# Start of QUOTED PASSAGE

This post is part of our series “Onboarding Your First Partner in 30 Days”, where we walk through the practical steps of taking an API from concept to production-ready partner access. See the Exposing APIs the Right Way article for the first part of the series.

Linking the Gateway and Authorization Server

Access control starts with a tight integration between your API Gateway (the policy enforcement point) and the Authorization Server (the policy decision point + token issuer). The gateway must be the first place a request is stopped if the token, binding, or claims are invalid.

Client Authentication to Authorization Server

How the client proves its identity when requesting a token determines the assurance you can place on that token.

• mTLS (mutual TLS) — client presents a certificate during the TLS handshake. The AS validates the certificate chain and (optionally) maps the cert to a client id. Use when you need high assurance and easy revocation via cert rotation/CRLs. mTLS is a first-class method in FAPI.

→ Read more about mTLS Client Authentication

• private_key_jwt (JWT client assertion) — client signs a JWT with its private key and sends it to the token endpoint (client_assertion). The AS validates the signature against a registered JWK. This is PKI-based but done in-band over HTTPS.

• client_secret_basic / client_secret_post — simple shared-secret authentication (OK for low-assurance M2M/testing/PoCs; avoid for high-sensitivity APIs).

Example of a JWT client assertion payload (sent as client_assertion):

{
  "iss": "client-123",
  "sub": "client-123",
  "aud": "https://auth.example.com/oauth/token",
  "jti": "unique-id-1",
  "iat": 1690000000,
  "exp": 1690000300
}

The AS verifies signature, iss/sub, aud == token endpoint, exp, and jti uniqueness.

Token Formats — JWT vs Opaque Tokens (And Hybrid Patterns)

Two common token formats have different trade-offs:

• JWT (self-contained)

  • Gateway can validate locally: signature, iss, aud, exp, nbf, and application claims (scp/scope, azp, jti, custom roles).

  • Pros: low latency, no AS call per request.

  • Cons: revocation is hard; key rotation must be handled carefully.

• Opaque tokens + Introspection RFC 7662

  • Gateway calls the AS introspection endpoint to learn active, scope, client_id, exp, and custom attributes.

  • Pros: immediate revocation, central policy changes reflected instantly.

  • Cons: additional latency and AS availability dependence.

Hybrid: validate JWT signature locally for performance, but call introspection on suspicious tokens (or periodically) or when token binding/cnf claims need server-side verification.

Example Introspection (curl)

curl -u client-id:client-secret \
  -X POST https://auth.example.com/oauth2/introspect \
  -d "token=opaque-token-value" \
  -d "token_type_hint=access_token"

Sample introspection response:

{
  "active": true,
  "scope": "inventory:read metrics:publish",
  "client_id": "svc-123",
  "exp": 1735729200,
  "iat": 1690000000
}

What Gateways Must Validate (JWT And Opaque)

When the gateway accepts a token it should, at minimum, validate:

• iss — token was issued by your AS.

• aud — includes the API or gateway resource identifier (reject tokens without the expected audience).

• exp / nbf / iat — respect expiry and allow small clock skew (e.g., 60s).

• kid / signature — verify signature using the JWKS entry matching kid.

• scope or scp — ensure required scope(s) are present for the endpoint.

• azp — if present and aud contains multiple targets, ensure azp matches the legitimate client.

# End of QUOTED PASSAGE

WORK INSTRUCTIONS -
A) Reproduce the part of the access control article that opens with the words containing "Access control starts" and closes with "method in FAPI.".
B) Summarize the access control article in two sentences.
C) According to the access control article, which RFC covers opaque tokens with introspection?
The entries after the access control article come from a separate source.

# Start of DATASET RECORDS

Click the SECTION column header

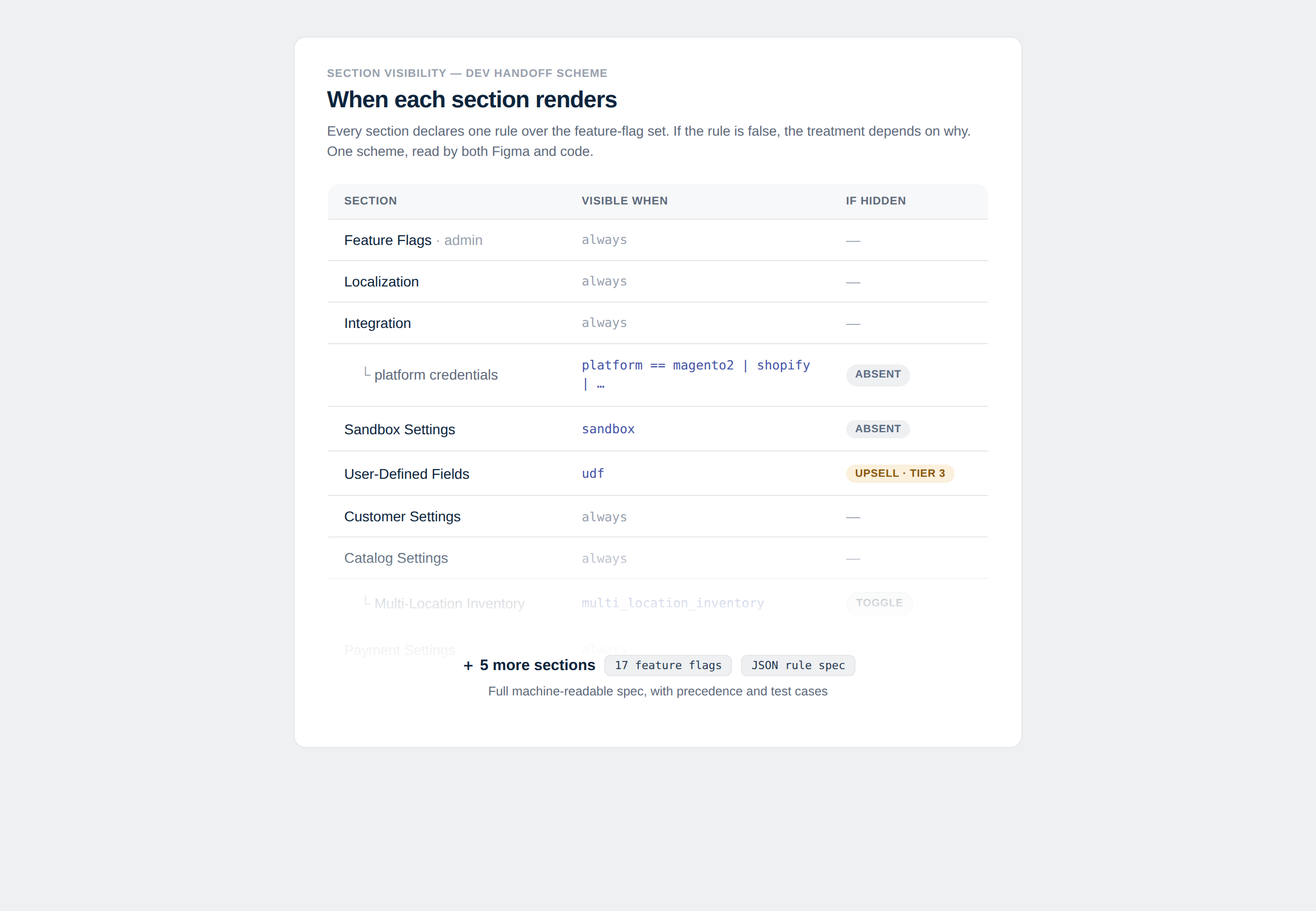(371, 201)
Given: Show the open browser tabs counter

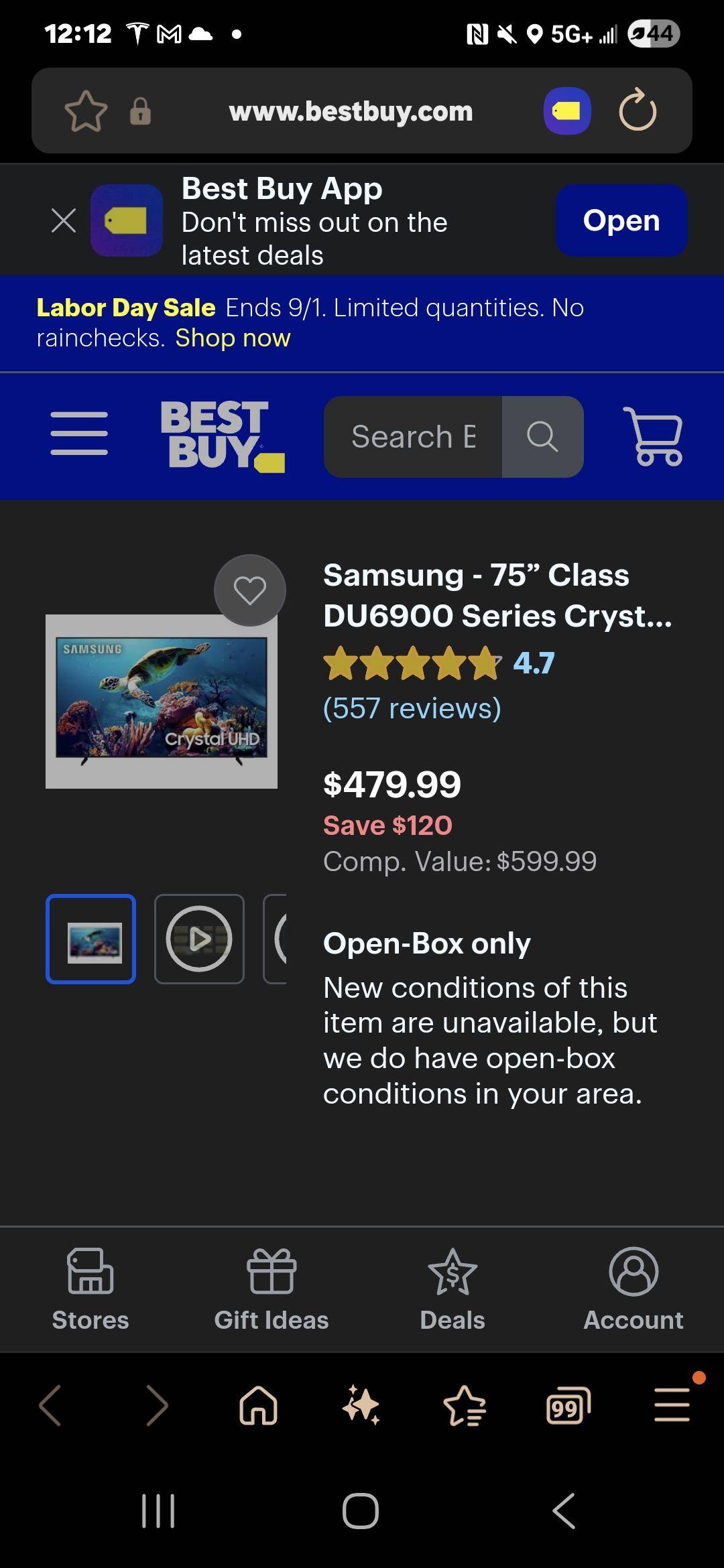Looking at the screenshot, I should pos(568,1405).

# End of DATASET RECORDS
# Start of DATASET RECORDS

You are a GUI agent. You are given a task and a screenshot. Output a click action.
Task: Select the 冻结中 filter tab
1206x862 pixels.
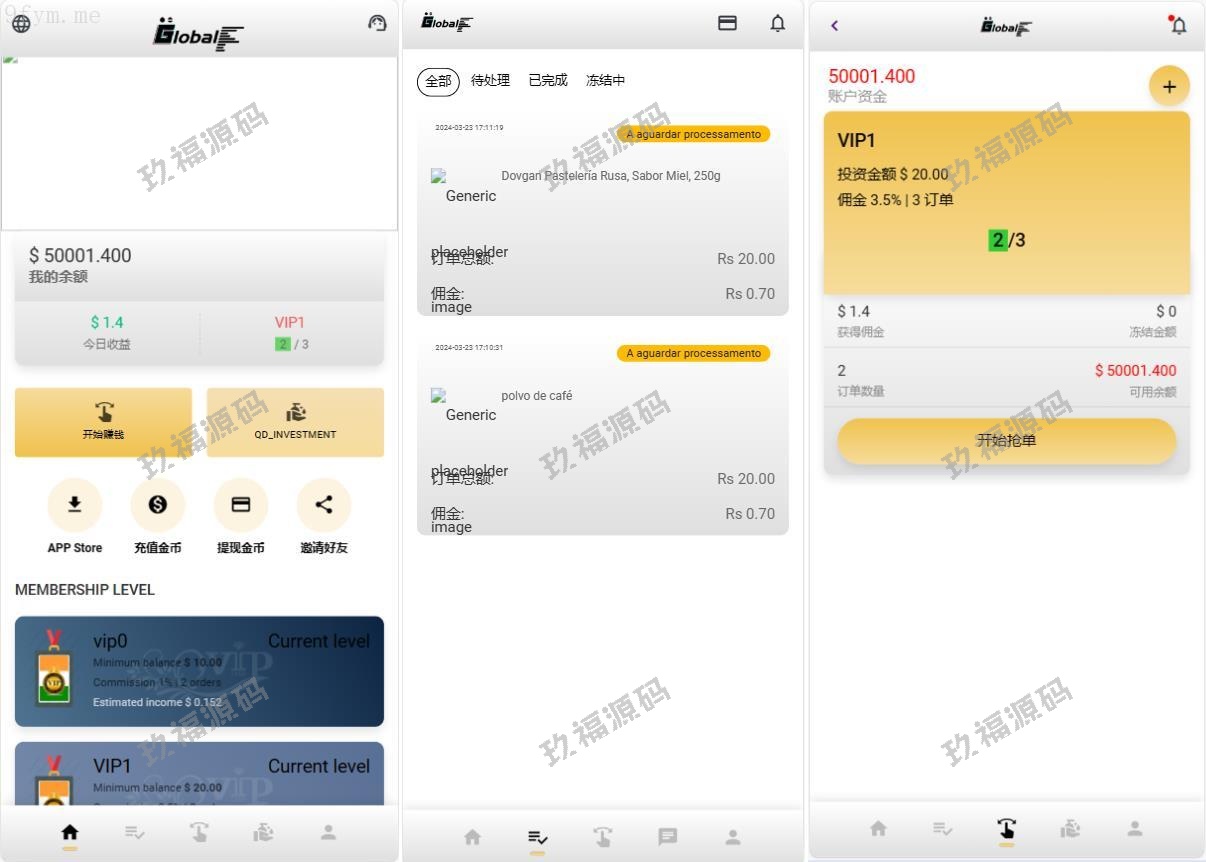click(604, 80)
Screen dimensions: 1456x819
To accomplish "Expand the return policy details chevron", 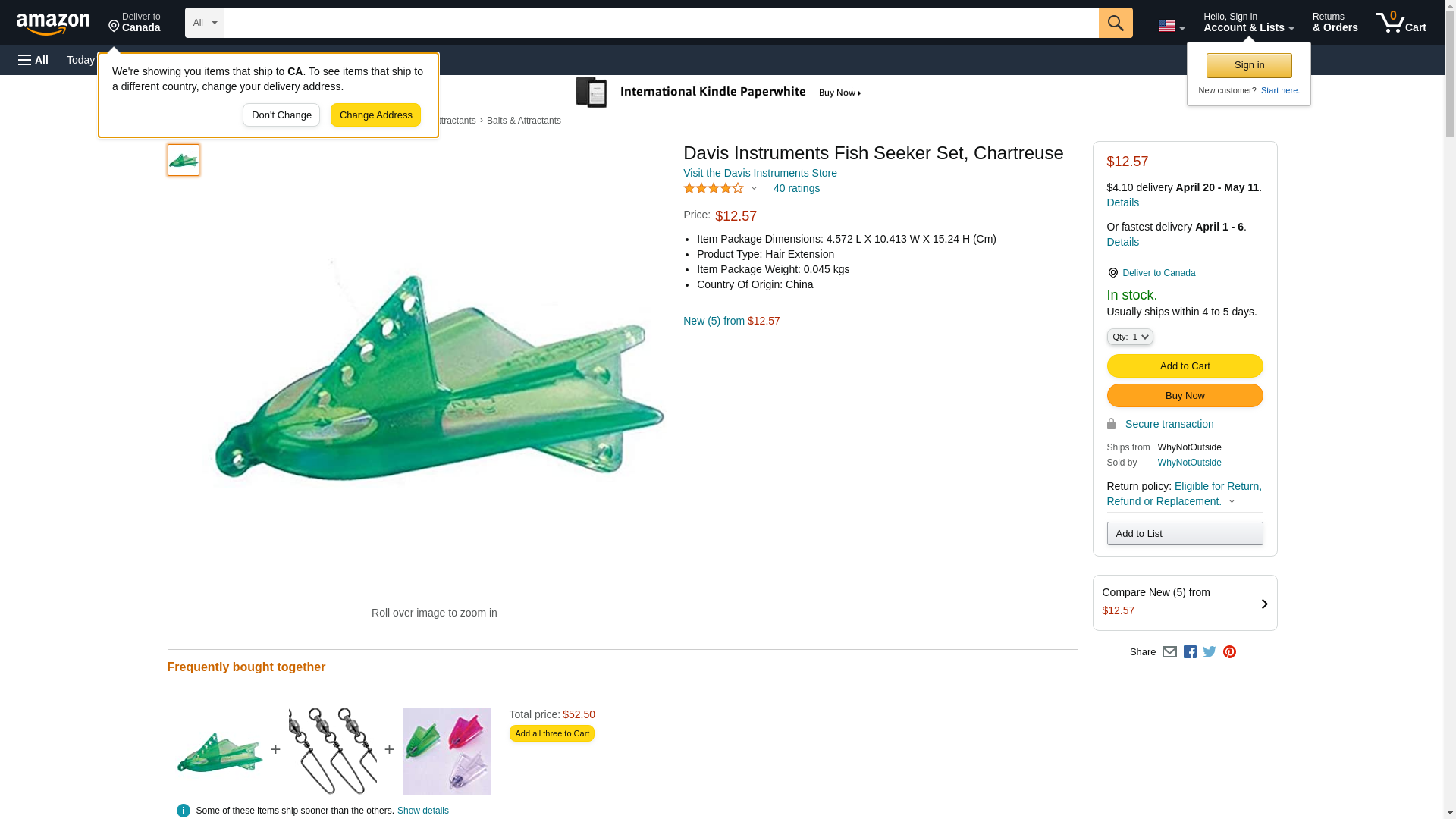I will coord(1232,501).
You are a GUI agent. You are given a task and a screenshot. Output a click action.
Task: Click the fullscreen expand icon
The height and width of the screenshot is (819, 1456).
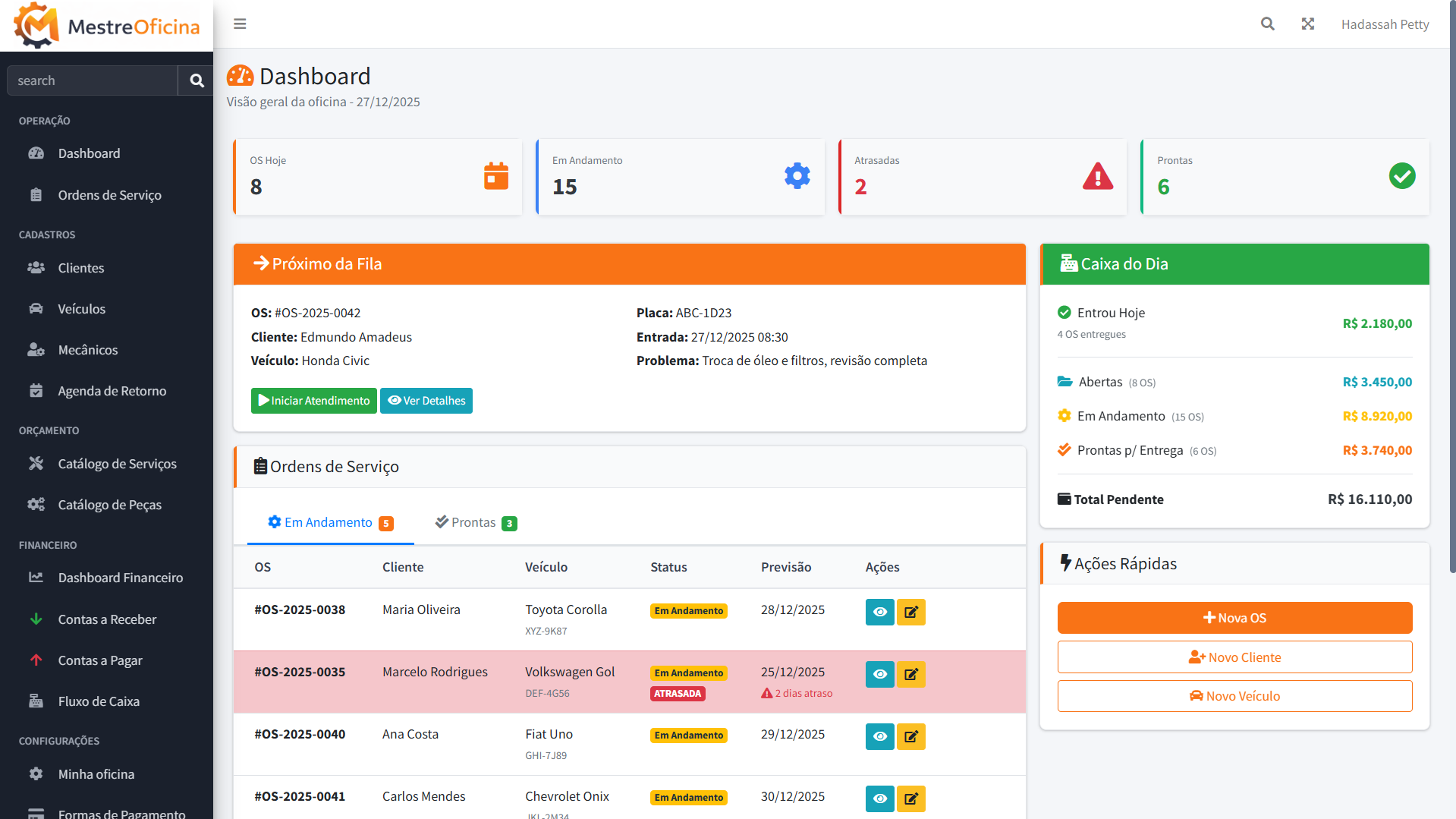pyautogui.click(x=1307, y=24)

# End of DATASET RECORDS

RESULTS IN ORDER -
A)
Access control starts with a tight integration between your API Gateway (the policy enforcement point) and the Authorization Server (the policy decision point + token issuer). The gateway must be the first place a request is stopped if the token, binding, or claims are invalid.

Client Authentication to Authorization Server

How the client proves its identity when requesting a token determines the assurance you can place on that token.

• mTLS (mutual TLS) — client presents a certificate during the TLS handshake. The AS validates the certificate chain and (optionally) maps the cert to a client id. Use when you need high assurance and easy revocation via cert rotation/CRLs. mTLS is a first-class method in FAPI.

B) The access control article explains that the API gateway must be tightly integrated with the authorization server and must be the first point to stop requests with invalid tokens, bindings, or claims, and it compares client authentication through mTLS, private_key_jwt, and shared secrets. It also weighs self-contained JWTs against opaque tokens with introspection, describes a hybrid of the two, and lists the minimum checks a gateway should run, including iss, aud, expiry times, signature, scope, and azp.

C) RFC 7662